Health: Half of the calories found in eggs come from the fat in the yolk. Those seeking a low-cholesterol diet should reduce egg consumption, although only 27% of the fat in eggs are saturated fats, palmitic, stearic, and myristic acids that contain LDL cholesterol. Egg whites contain primarily water and protein with little to no fat or cholesterol. Some nutritionists discourage eating the egg yolk due to controversial beliefs about health risks with them such as high cholesterol, cardiovascular disease or strokes, type 2 diabetes, and coronary heart disease. Eggs can become contaminated by the pathogenic bacteria Salmonella enteritidis as well as with other members of the Salmonella genus due to exposure to fecal matter from its host. Eggs are quickly washed with a sanitizing solution often within minutes of harvested eggs being laid and most of the concerns relate to sanitary conditions where the hosts are kept, farmed, or raised. Health experts recommend always refrigerating eggs and using them within 2 weeks, cooked thoroughly, and never to consume them raw. Eggs should not come in contact with food preparation or ready-to-eat food. Egg allergies are common today in infants, but usually dissipates once the child grows older. Allergic reactions tend to be to egg whites more than egg yolks.

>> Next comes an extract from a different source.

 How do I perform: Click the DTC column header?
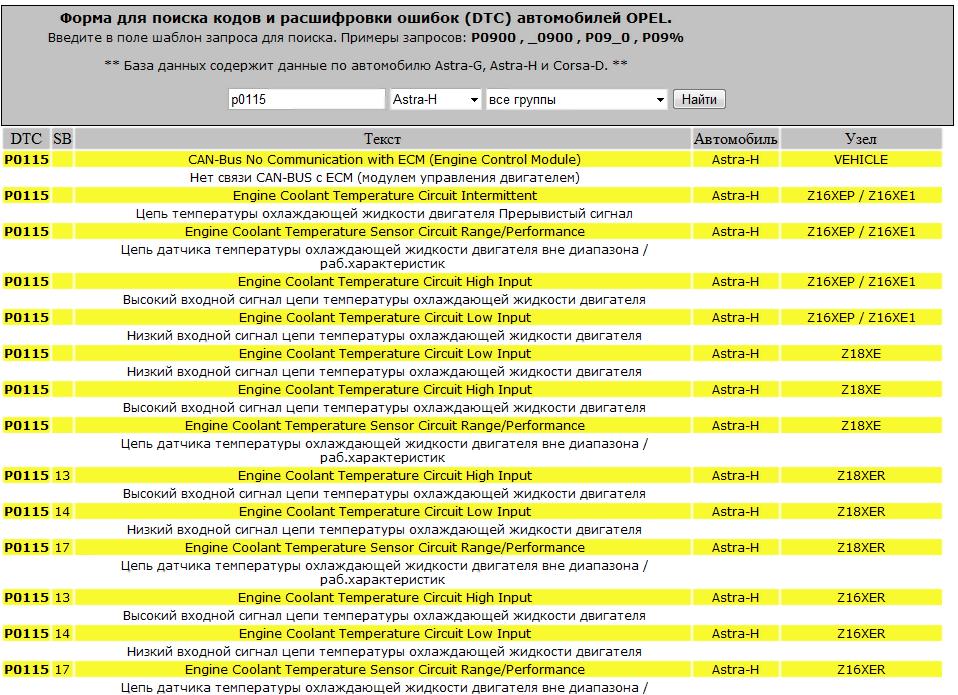click(x=26, y=139)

In religion, mythology, and folklore eggs are a symbol of life and are often celebrated as such. A popular tradition to celebrate eggs are the pracice of decorating or coloring them. This is popular throughout the world in celebration of Pagan Eostre or the Spring Equinox and Christianity’s Easter celebrations. These include dying eggs, hiding them, and having an easter egg hunt. The popular games and rituals have seen a mutation to plastic eggs containing toys or candy in the hunts in the modern day due to health and safety issues with boiled eggs left outdoors. It is also a very popular craft in the Czech Republic and Persian cultures. The Persian New year tradition of “Norouz” consists of family members decorating hard-boiled eggs and setting them together in a bowl. The “dancing egg” tradition, celebrated since the 16th century in Spain, consists of an emptied egg positioned over a water jet or fountain to be suspended dancing turning without falling. Eggs are used in mischief, especially Halloween and high school or college pranks involving “egging” by throwing eggs at houses, cars, and people.